> Aim of the exercise
Please reproduce the entries that follow, keeping each word intact.

Records to use START

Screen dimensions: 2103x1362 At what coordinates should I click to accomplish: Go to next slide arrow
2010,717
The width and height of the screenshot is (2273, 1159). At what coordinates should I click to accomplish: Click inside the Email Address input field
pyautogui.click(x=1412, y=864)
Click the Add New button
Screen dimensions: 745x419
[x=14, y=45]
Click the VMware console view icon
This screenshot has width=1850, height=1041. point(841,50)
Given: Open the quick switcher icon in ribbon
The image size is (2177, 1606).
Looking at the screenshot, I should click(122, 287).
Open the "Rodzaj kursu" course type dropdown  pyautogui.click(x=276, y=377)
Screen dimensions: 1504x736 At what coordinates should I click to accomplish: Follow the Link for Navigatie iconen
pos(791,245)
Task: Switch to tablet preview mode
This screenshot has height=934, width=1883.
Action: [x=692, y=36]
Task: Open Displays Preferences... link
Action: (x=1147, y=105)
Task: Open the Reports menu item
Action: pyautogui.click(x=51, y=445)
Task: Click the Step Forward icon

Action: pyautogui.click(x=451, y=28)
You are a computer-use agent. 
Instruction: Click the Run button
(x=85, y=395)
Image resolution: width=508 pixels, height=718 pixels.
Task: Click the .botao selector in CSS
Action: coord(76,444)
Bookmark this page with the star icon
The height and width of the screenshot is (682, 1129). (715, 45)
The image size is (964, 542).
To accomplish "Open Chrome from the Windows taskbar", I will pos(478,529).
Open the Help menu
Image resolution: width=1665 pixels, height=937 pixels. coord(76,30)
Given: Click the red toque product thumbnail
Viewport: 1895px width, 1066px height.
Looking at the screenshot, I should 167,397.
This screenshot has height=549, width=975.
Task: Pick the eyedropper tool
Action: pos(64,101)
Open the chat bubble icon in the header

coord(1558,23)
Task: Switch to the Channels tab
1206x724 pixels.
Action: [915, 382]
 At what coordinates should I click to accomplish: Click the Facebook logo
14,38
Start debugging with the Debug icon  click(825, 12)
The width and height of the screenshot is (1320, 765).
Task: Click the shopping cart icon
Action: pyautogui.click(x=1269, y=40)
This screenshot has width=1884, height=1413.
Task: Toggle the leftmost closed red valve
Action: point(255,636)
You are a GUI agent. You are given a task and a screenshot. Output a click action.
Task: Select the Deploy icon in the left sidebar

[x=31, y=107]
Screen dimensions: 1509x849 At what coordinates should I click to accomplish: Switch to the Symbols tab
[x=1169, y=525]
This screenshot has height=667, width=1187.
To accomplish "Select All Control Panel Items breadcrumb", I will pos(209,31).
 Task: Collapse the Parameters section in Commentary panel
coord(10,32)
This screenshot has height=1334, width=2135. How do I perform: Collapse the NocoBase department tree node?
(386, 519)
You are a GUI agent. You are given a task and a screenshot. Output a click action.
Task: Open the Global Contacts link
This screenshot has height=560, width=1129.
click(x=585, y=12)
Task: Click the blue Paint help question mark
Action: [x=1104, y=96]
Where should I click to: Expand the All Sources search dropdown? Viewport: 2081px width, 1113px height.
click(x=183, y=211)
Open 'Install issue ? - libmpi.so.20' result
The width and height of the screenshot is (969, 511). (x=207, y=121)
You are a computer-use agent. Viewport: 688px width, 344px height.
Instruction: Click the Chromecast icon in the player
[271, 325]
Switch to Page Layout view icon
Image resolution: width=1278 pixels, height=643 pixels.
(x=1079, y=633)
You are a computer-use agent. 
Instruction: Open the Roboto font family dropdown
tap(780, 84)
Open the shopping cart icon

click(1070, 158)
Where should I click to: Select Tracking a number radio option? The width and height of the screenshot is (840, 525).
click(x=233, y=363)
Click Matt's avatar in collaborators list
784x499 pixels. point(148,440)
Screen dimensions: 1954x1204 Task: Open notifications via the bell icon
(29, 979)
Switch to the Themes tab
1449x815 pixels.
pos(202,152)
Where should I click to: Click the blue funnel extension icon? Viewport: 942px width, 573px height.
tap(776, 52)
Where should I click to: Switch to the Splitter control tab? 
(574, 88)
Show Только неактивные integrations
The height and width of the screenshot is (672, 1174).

Records to use END

> Result for this task
Screen dimensions: 2103x1362 At what coordinates should I click to accomplish: Go to next slide arrow
2010,717
The width and height of the screenshot is (2273, 1159). At what coordinates should I click to accomplish: Click inside the Email Address input field
pyautogui.click(x=1412, y=864)
Click the Add New button
Screen dimensions: 745x419
[x=14, y=45]
Click the VMware console view icon
This screenshot has width=1850, height=1041. point(841,50)
Given: Open the quick switcher icon in ribbon
The image size is (2177, 1606).
Looking at the screenshot, I should click(122, 287).
Open the "Rodzaj kursu" course type dropdown  pyautogui.click(x=276, y=377)
Screen dimensions: 1504x736 At what coordinates should I click to accomplish: Follow the Link for Navigatie iconen
pos(791,245)
Task: Switch to tablet preview mode
This screenshot has height=934, width=1883.
Action: [x=692, y=36]
Task: Open Displays Preferences... link
Action: (x=1147, y=105)
Task: Open the Reports menu item
Action: pyautogui.click(x=51, y=445)
Task: Click the Step Forward icon

Action: pyautogui.click(x=451, y=28)
You are a computer-use agent. 
Instruction: Click the Run button
(x=85, y=395)
Image resolution: width=508 pixels, height=718 pixels.
Task: Click the .botao selector in CSS
Action: coord(76,444)
Bookmark this page with the star icon
The height and width of the screenshot is (682, 1129). (715, 45)
The image size is (964, 542).
To accomplish "Open Chrome from the Windows taskbar", I will pos(478,529).
Open the Help menu
Image resolution: width=1665 pixels, height=937 pixels. coord(76,30)
Given: Click the red toque product thumbnail
Viewport: 1895px width, 1066px height.
Looking at the screenshot, I should 167,397.
This screenshot has height=549, width=975.
Task: Pick the eyedropper tool
Action: pos(64,101)
Open the chat bubble icon in the header

coord(1558,23)
Task: Switch to the Channels tab
1206x724 pixels.
Action: [915, 382]
 At what coordinates should I click to accomplish: Click the Facebook logo
14,38
Start debugging with the Debug icon  click(825, 12)
The width and height of the screenshot is (1320, 765).
Task: Click the shopping cart icon
Action: pyautogui.click(x=1269, y=40)
This screenshot has width=1884, height=1413.
Task: Toggle the leftmost closed red valve
Action: point(255,636)
You are a GUI agent. You are given a task and a screenshot. Output a click action.
Task: Select the Deploy icon in the left sidebar

[x=31, y=107]
Screen dimensions: 1509x849 At what coordinates should I click to accomplish: Switch to the Symbols tab
[x=1169, y=525]
This screenshot has height=667, width=1187.
To accomplish "Select All Control Panel Items breadcrumb", I will pos(209,31).
 Task: Collapse the Parameters section in Commentary panel
coord(10,32)
This screenshot has height=1334, width=2135. How do I perform: Collapse the NocoBase department tree node?
(386, 519)
You are a GUI agent. You are given a task and a screenshot. Output a click action.
Task: Open the Global Contacts link
This screenshot has height=560, width=1129.
click(x=585, y=12)
Task: Click the blue Paint help question mark
Action: [x=1104, y=96]
Where should I click to: Expand the All Sources search dropdown? Viewport: 2081px width, 1113px height.
click(x=183, y=211)
Open 'Install issue ? - libmpi.so.20' result
The width and height of the screenshot is (969, 511). (x=207, y=121)
You are a computer-use agent. Viewport: 688px width, 344px height.
Instruction: Click the Chromecast icon in the player
[271, 325]
Switch to Page Layout view icon
Image resolution: width=1278 pixels, height=643 pixels.
(x=1079, y=633)
You are a computer-use agent. 
Instruction: Open the Roboto font family dropdown
tap(780, 84)
Open the shopping cart icon

click(1070, 158)
Where should I click to: Select Tracking a number radio option? The width and height of the screenshot is (840, 525).
click(x=233, y=363)
Click Matt's avatar in collaborators list
784x499 pixels. point(148,440)
Screen dimensions: 1954x1204 Task: Open notifications via the bell icon
(29, 979)
Switch to the Themes tab
1449x815 pixels.
pos(202,152)
Where should I click to: Click the blue funnel extension icon? Viewport: 942px width, 573px height.
tap(776, 52)
Where should I click to: Switch to the Splitter control tab? 
(574, 88)
Show Только неактивные integrations
The height and width of the screenshot is (672, 1174).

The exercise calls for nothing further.